This is interesting. How does text-to-speech software help you edit?


----------



## Mercedes Vox (Jul 22, 2014)

dhbradshaw said:


> This is interesting. How does text-to-speech software help you edit?


By having the story read aloud to you. Great for detecting missing words, awkward phrasing, unnaturally ordered serial adjectives, and a host of other issues. There's nothing that helps you give a manuscript a better coat of polish toward the end of editing than hearing it instead of reading it.


----------



## Torqueconverter (Apr 10, 2018)

I've tired both Prowritingaid & Autocrit and like them both, but went with the lifetime subscription on Prowritingaid because I couldn't afford the $30 monthly fee on Autocrit. I saw that someone mentioned a lifetime on Autocrit but I don't see It on the site.


----------



## Speaker-To-Animals (Feb 21, 2012)

I use ProWritingAid. I liked Autocrit better in terms of the ease of use and performance, but the price and local version of the app that preserves formatting pushed PWA way ahead.


----------



## WDR (Jan 8, 2014)

I was using Linguisoft's _Grammarian_ for a while and found it useful.

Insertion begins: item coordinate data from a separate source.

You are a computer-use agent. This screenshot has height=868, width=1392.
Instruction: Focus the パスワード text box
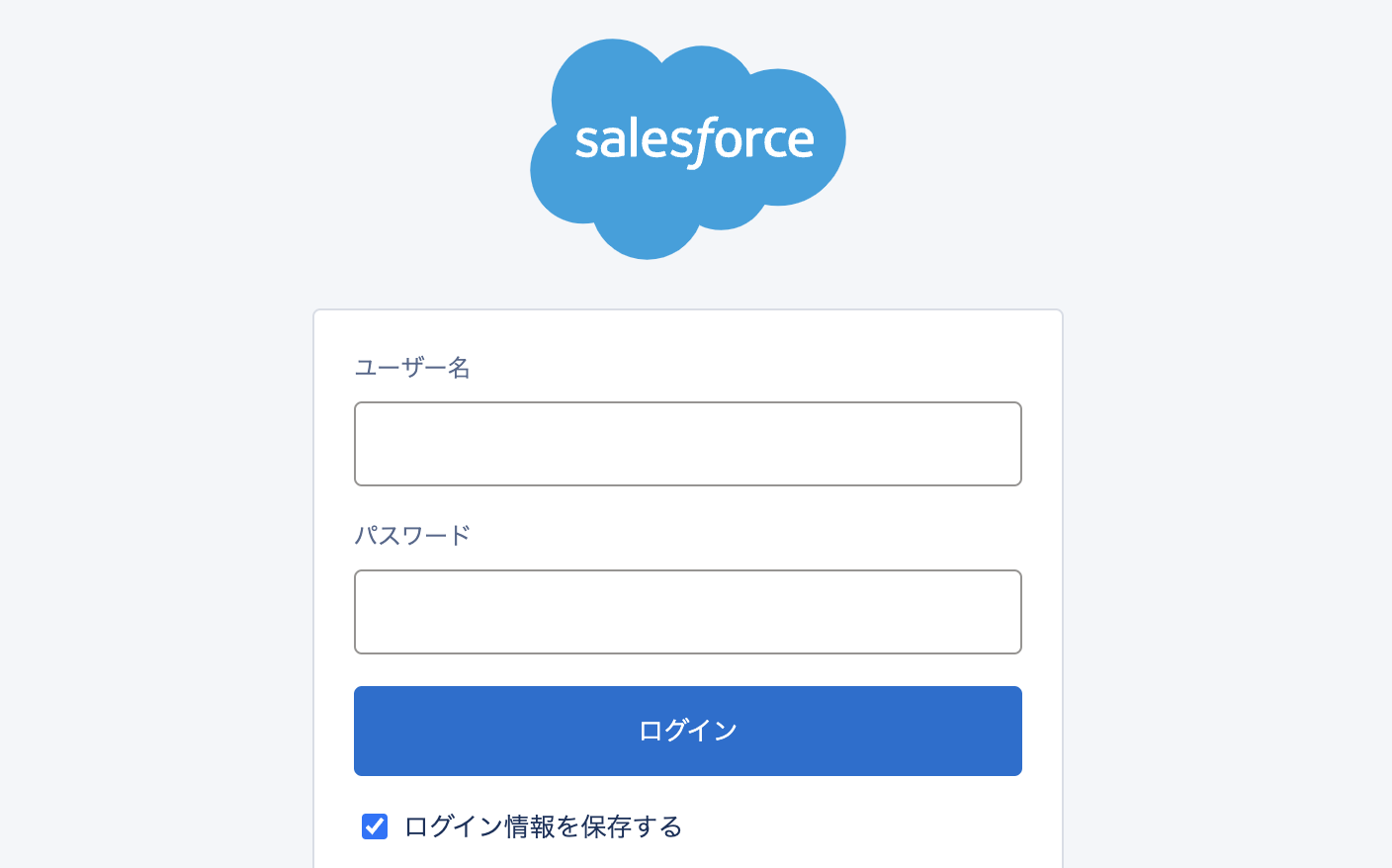(687, 612)
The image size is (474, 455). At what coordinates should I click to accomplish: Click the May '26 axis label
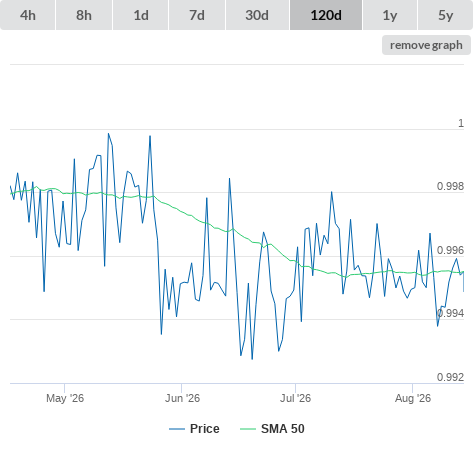coord(65,398)
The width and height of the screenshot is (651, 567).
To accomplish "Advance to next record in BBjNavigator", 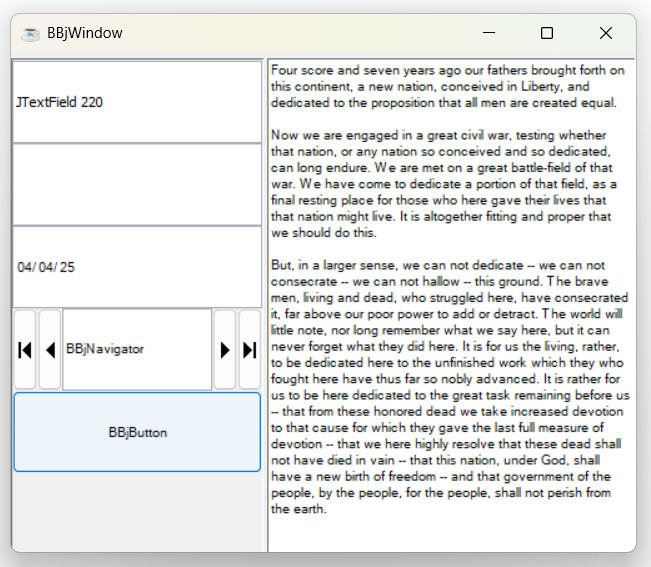I will (x=225, y=349).
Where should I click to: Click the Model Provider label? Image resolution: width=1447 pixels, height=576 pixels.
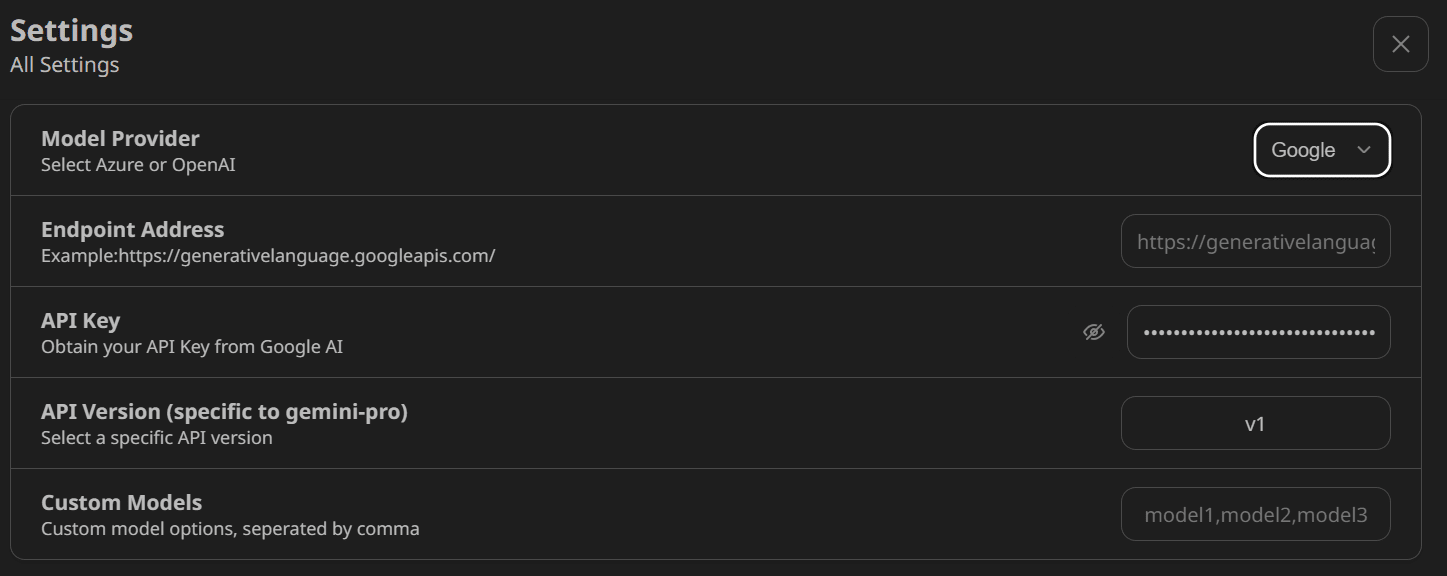[120, 139]
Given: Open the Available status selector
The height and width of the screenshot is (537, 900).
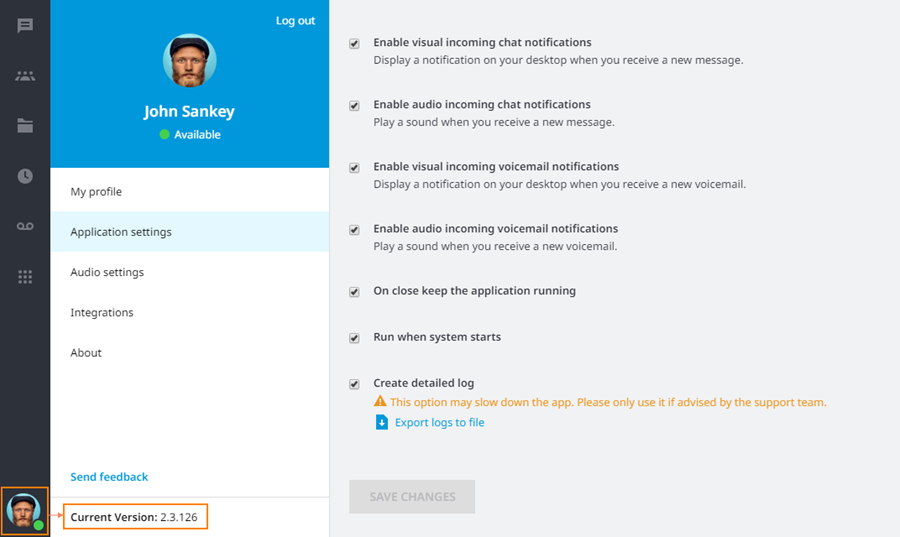Looking at the screenshot, I should click(190, 135).
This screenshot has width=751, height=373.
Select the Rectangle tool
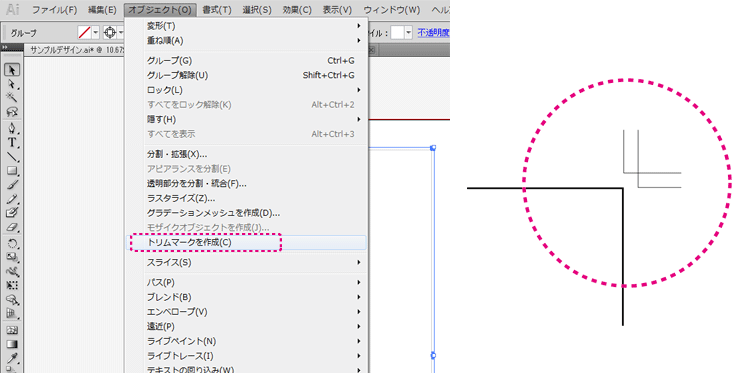coord(12,170)
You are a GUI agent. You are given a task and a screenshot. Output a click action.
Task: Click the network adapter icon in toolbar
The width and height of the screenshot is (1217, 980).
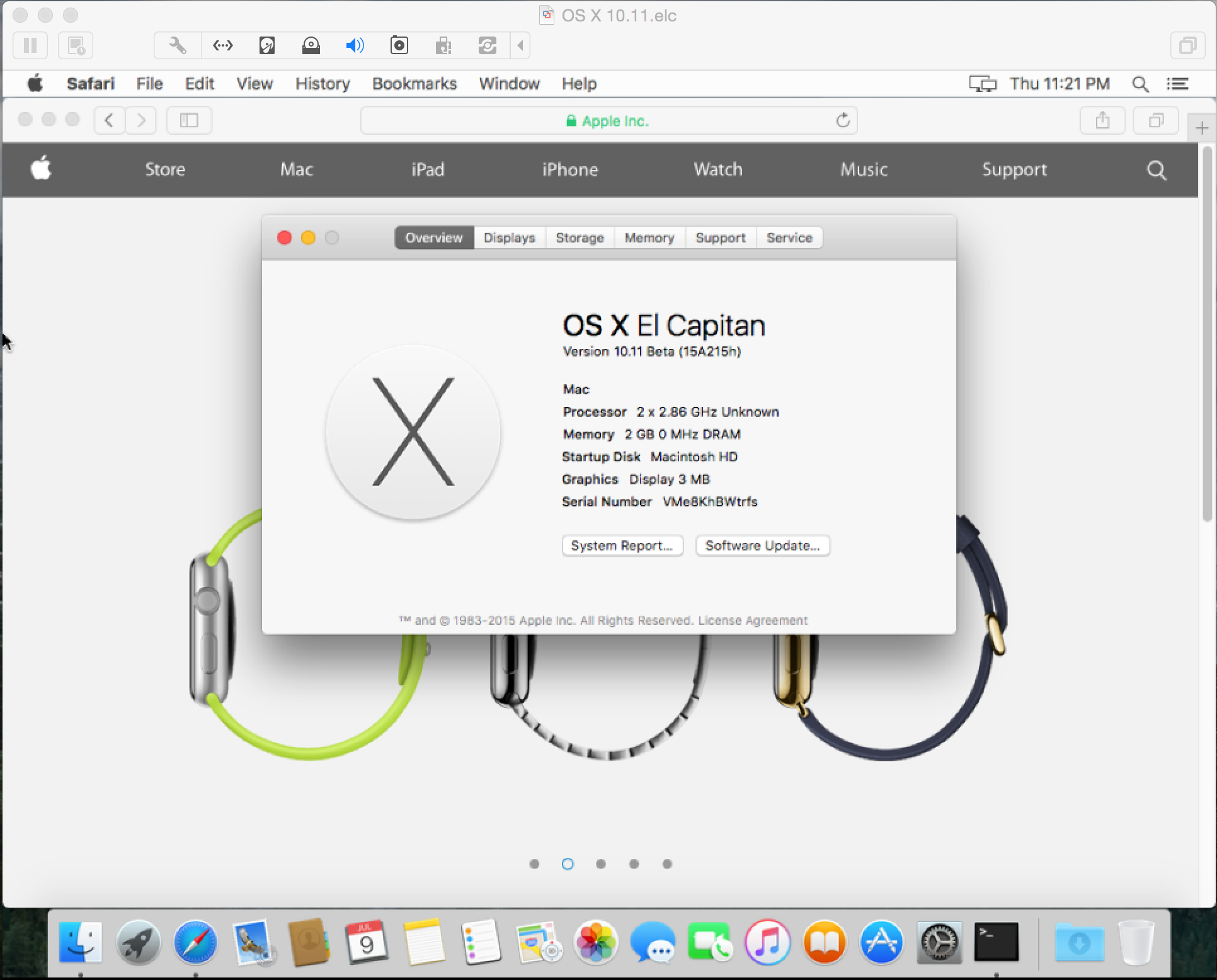pyautogui.click(x=222, y=45)
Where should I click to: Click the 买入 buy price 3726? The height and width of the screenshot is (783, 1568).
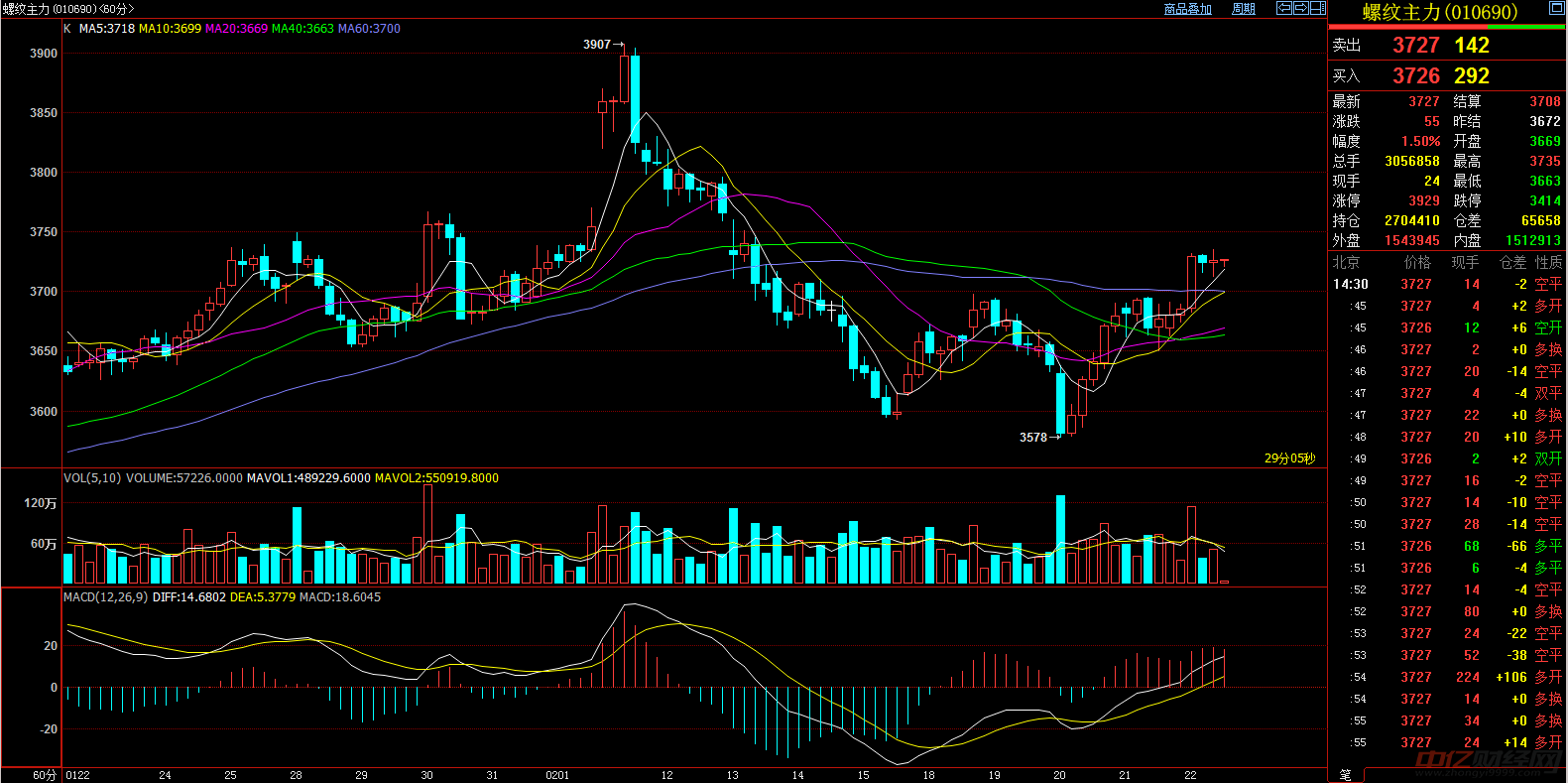click(1415, 76)

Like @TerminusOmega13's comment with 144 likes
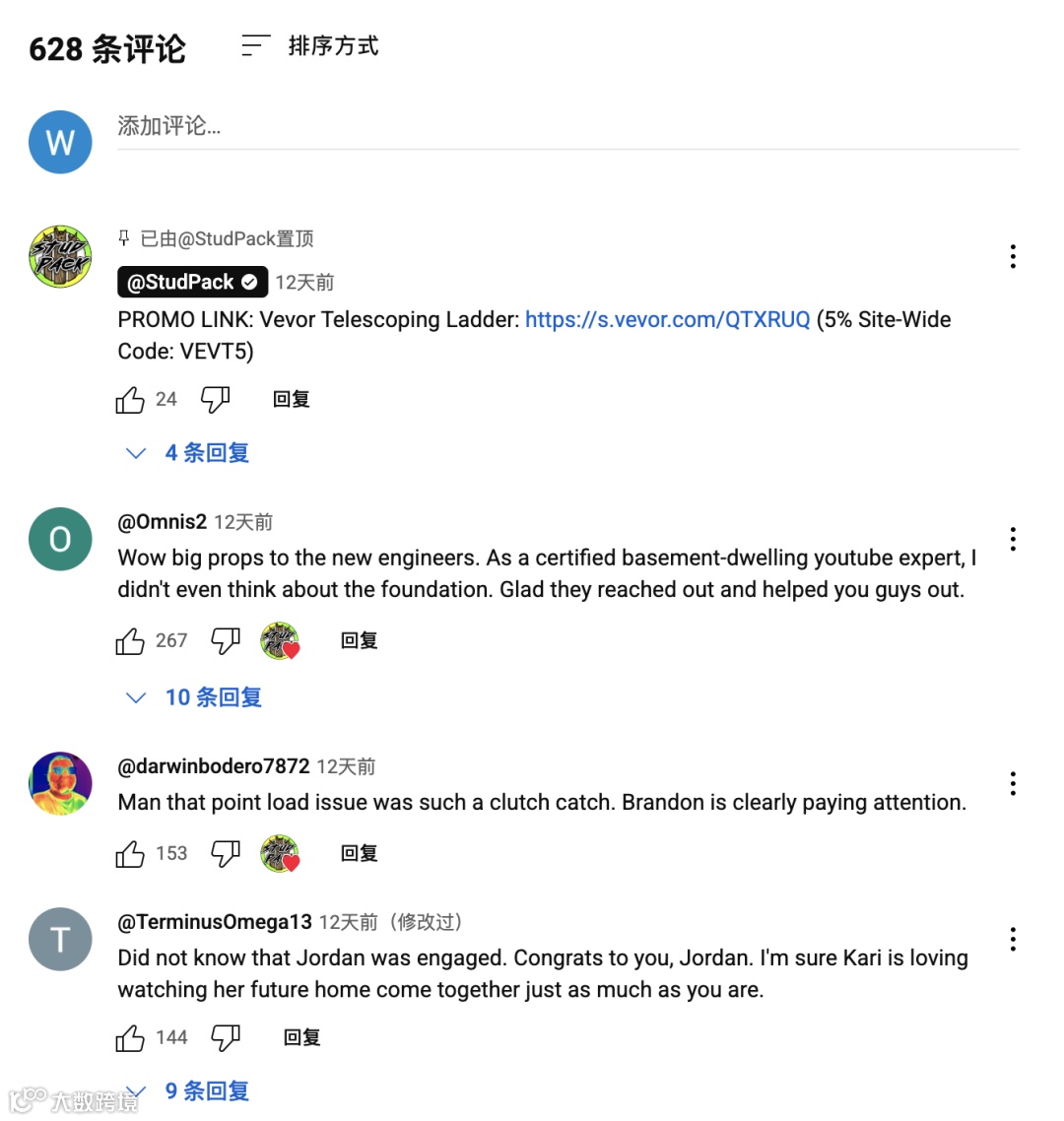point(130,1038)
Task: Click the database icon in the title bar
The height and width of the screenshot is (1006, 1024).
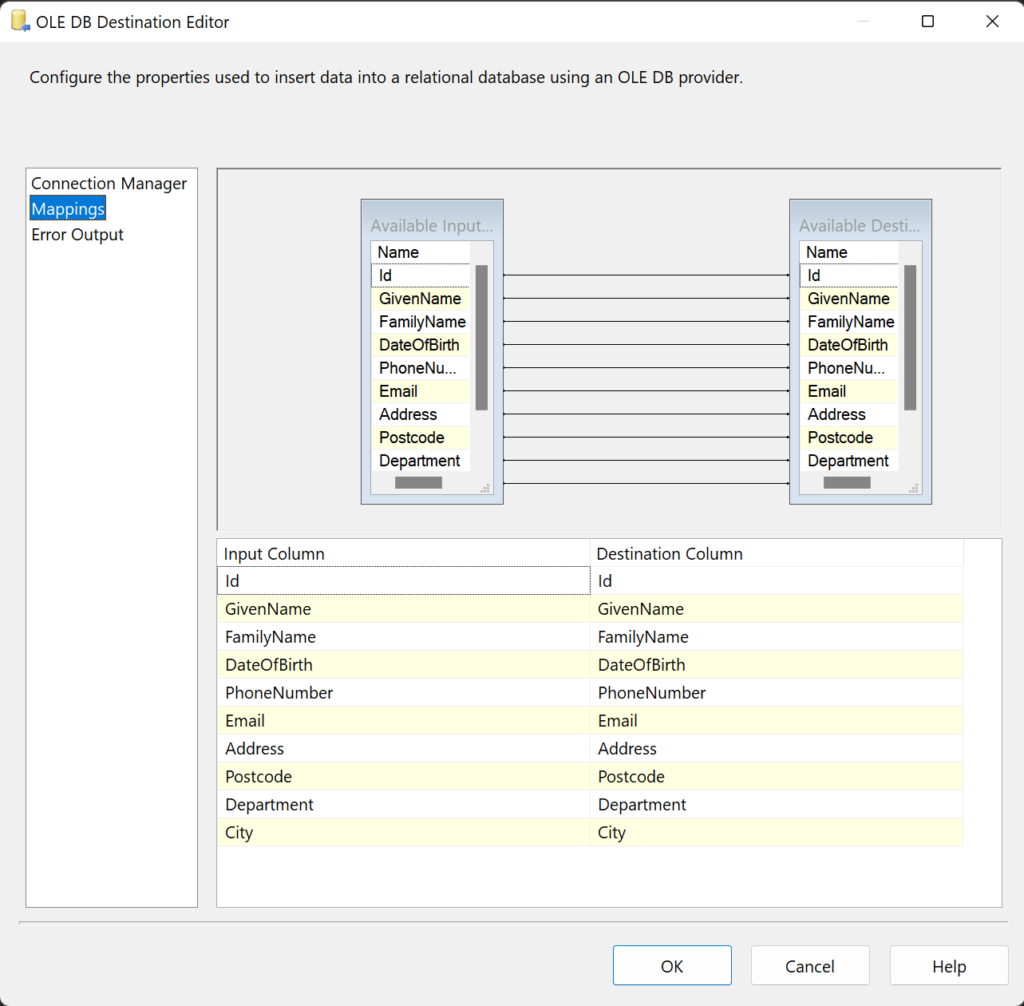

However, it also got in the way of writing at times. While great for checking emails and business documents, it became obtrusive when writing narrative prose. It kept interrupting me while I was writing due to some mistake or another and that would break my concentration.

I stopped using it when a change to Mac OS X interrupted its interface and made it unusable. I never bothered to update it after that. When I turned full time to writing, I simply decided it was better to crank out the prose and then hand it to an editor (a sentient being) to flag my errors.

I still debate with myself about whether or not I want to load it in again.


----------



## WHDean (Nov 2, 2011)

They're all useless. None of them do all they claim to do, and most of what they do has no practical value.

To the former, PWA does not detect all passives, for example, including some everyday ones: It does not detect the first person present simple passive in either uncontract or contracted forms (e.g., I am/I'm mistreated by them) or the rest of the contracted forms (e.g., It's transported by train; You're pushed around too easily). Nor does it detect any of the present continuous passives (e.g., I am/I'm being lied to), the get-passives (e.g., I got promoted), or the have-done passives (e.g., I had my dog put down).

Making matters worse, PWA wastes your time on a whole lot of passives it should skip over. For example, every thriller and horror novel will have dozens of sentences like "He was covered in blood" and "The body was submerged in the lake." The agent is either unknown or unimportant in such sentences, so there's nothing to fix.

Other functions have no practical value. Take PWA's "sticky sentence report," which is defined as follows:



> A sticky sentence is one that is full of glue words.
> 
> Glue words are the empty space that readers need to get through before they can get to your ideas. Generally, your sentences should contain less than 45% glue words. If they contain more, they should probably be re-written to increase clarity.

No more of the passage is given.